Hace unos años me pareció ver a Hornero en el metro. En apariencia, igual de freak que en la adolescencia. No me acerqué a saludarlo y él no advirtió mi presencia, a pesar de que no le quité la vista de encima durante un trayecto de cuatro estaciones. Si había seguido haciendo lo que debía y mostrando la misma indiferencia por la opinión ajena, tenía delante a un triunfador. Y eso no le ocurre a uno todos los días.

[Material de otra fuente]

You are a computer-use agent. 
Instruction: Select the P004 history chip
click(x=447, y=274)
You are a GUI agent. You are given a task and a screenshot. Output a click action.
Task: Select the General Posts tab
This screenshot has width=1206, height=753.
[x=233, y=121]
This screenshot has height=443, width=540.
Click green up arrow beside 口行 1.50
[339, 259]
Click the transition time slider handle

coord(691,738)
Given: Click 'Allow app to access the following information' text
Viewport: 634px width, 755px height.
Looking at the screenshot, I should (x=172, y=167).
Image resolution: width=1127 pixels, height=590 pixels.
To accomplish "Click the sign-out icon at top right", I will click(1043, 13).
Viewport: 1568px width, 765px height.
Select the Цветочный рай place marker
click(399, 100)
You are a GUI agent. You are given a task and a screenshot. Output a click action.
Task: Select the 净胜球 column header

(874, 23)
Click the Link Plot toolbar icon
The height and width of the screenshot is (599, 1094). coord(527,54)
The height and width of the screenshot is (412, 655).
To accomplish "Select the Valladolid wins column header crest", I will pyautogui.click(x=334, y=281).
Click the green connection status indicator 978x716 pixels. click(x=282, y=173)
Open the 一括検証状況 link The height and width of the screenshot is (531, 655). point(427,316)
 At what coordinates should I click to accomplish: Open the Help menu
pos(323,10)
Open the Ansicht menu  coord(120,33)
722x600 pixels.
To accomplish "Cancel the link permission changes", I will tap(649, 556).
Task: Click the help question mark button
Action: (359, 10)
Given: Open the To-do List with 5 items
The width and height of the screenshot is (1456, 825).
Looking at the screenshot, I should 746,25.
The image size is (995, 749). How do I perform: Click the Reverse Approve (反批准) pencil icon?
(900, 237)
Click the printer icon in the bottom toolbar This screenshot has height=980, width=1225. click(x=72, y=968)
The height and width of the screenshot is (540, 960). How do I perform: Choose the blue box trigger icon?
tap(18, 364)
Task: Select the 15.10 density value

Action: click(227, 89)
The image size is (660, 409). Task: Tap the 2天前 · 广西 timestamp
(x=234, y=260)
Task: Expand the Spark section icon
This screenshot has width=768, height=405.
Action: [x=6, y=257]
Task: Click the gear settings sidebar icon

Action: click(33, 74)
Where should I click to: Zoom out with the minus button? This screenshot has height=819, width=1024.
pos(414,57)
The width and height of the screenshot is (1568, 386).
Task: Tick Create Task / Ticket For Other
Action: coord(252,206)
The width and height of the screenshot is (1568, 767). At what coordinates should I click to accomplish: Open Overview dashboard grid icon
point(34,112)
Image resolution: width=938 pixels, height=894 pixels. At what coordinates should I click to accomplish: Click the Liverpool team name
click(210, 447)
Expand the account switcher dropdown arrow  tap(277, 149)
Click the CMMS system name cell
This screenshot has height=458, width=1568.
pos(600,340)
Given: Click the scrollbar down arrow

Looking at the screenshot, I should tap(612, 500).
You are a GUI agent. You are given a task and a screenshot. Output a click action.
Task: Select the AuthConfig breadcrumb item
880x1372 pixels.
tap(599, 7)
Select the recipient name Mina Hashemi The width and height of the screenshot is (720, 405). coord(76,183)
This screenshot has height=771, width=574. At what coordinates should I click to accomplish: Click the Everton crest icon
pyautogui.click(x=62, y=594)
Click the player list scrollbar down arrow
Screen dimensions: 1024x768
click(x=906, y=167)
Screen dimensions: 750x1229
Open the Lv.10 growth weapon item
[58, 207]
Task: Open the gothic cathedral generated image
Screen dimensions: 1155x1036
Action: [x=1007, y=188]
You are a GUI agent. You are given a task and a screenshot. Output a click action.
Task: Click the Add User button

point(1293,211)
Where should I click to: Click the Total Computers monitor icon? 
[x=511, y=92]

miércoles, 12 de marzo de 2008

Cuatro recuerdos de infancia

1) En mis 36 años he comido mucho y variado. Mucho, por haber vivido con una abuela para la que comer bien es hacerlo hasta reventar. Variado, por curiosidad, viajes y compromisos profesionales. Y de ningún plato tengo tan buen recuerdo como de los huevos duros con mayonesa casera que me hacía mi madre cuando era pequeño. Si le preguntaba “¿Mamá, qué hay para cenar” y me respondía “Un huevo duro”, me invadía la mayor felicidad que he sentido nunca ante la perspectiva de una comida. Me encantaba asistir al proceso consistente en partir el huevo duro en lonchas mediante un fascinante aparato cuya única utilidad era precisamente esa y depositar la cantidad justa de aquella mayonesa memorable sobre cada loncha. Del sabor poco puedo decir porque carezco de la aptitud para describir algo tan exquisito.

2) Mis padres me acompañaban a la papelería-librería "Henares", situada debajo de casa, y me daban total libertad para elegir el libro que quisiera, sin recomendaciones ni imposiciones. Así descubrí, por ejemplo, "La historia interminable" de Ende, mucho antes de que se hiciera tan famosa y la leyera todo el mundo, o "Las aventuras de Vania el forzudo" de Preussler, con las que disfruté como con las de Don Quijote muchos años después. Y supongo que de la pared situada a la izquierda según se entraba en "Henares", cubierta por estanterías desde el suelo al techo, salieron también todas las novelas de "Los tres investigadores", algunas de las cuales no me duraban ni un día. Aunque sigo pasando horas y horas en librerías, ojeando libros, no he vuelto a experimentar una emoción como la de entonces, cuando recorría con dedos de renacuajo aquellas estanterías repletas, consciente de que, con un poco de suerte y otro poco de intuición por mi parte, me llevaría a casa una joya.

3) Mi padre trabajaba en el edificio de Iberia de María de Molina esquina Velázquez, muy cerca del Vip's de López de Hoyos. Sin periodicidad determinada, de forma que cada vez constituyera una sorpresa, se pasaba por la librería del establecimiento y me traía algún libro de tiras cómicas, que yo devoraba. La mayoría de los once ejemplares de la colección de Mafalda que tengo en casa proceden de aquellas ocasiones. Con ellos he hecho una excepción a mi manía de quitar cuanto antes las pegatinas con el precio de los libros, porque lucen la palabra "Vip's" y el importe en pesetas que me traen tan buenos recuerdos.

4) Sin duda, el regalo que más ilusión me ha hecho en la vida fue un póster de la plantilla del Real Madrid, firmado por cada uno de sus componentes sobre sus respectivas imágenes, que me consiguió, no sé cómo, mi tío Carlos Cabello (Carlos Pelos para la familia). Por aquel entonces yo era un absoluto fanático del fútbol y llevaba meses tratando de hacerme con un póster del equipo de mis amores, acompañado en tales esfuerzos por mi padre, al que ambas cosas -fútbol y Real Madrid- le eran totalmente indiferentes, como me lo son a mí ahora. Nos recuerdo en un bar, cerca de la casa de mis abuelos paternos, intentando en vano que el dueño nos vendiera un póster mugriento colgado detrás de la barra. El abandono de toda esperanza (a finales de los 70 y comienzos de los 80 no había, como ahora, tiendas especializadas, páginas web o sitios similares donde comprar este tipo de artículos) fue lo que motivó mi indescriptible ilusión al recibir el regalo. Que mi tío hubiera logrado algo que a mí me parecía tan inasible me hizo verlo como a una especie de Indiana Jones encontrando el Arca Perdida. !Cómo lloré y cómo lo abracé!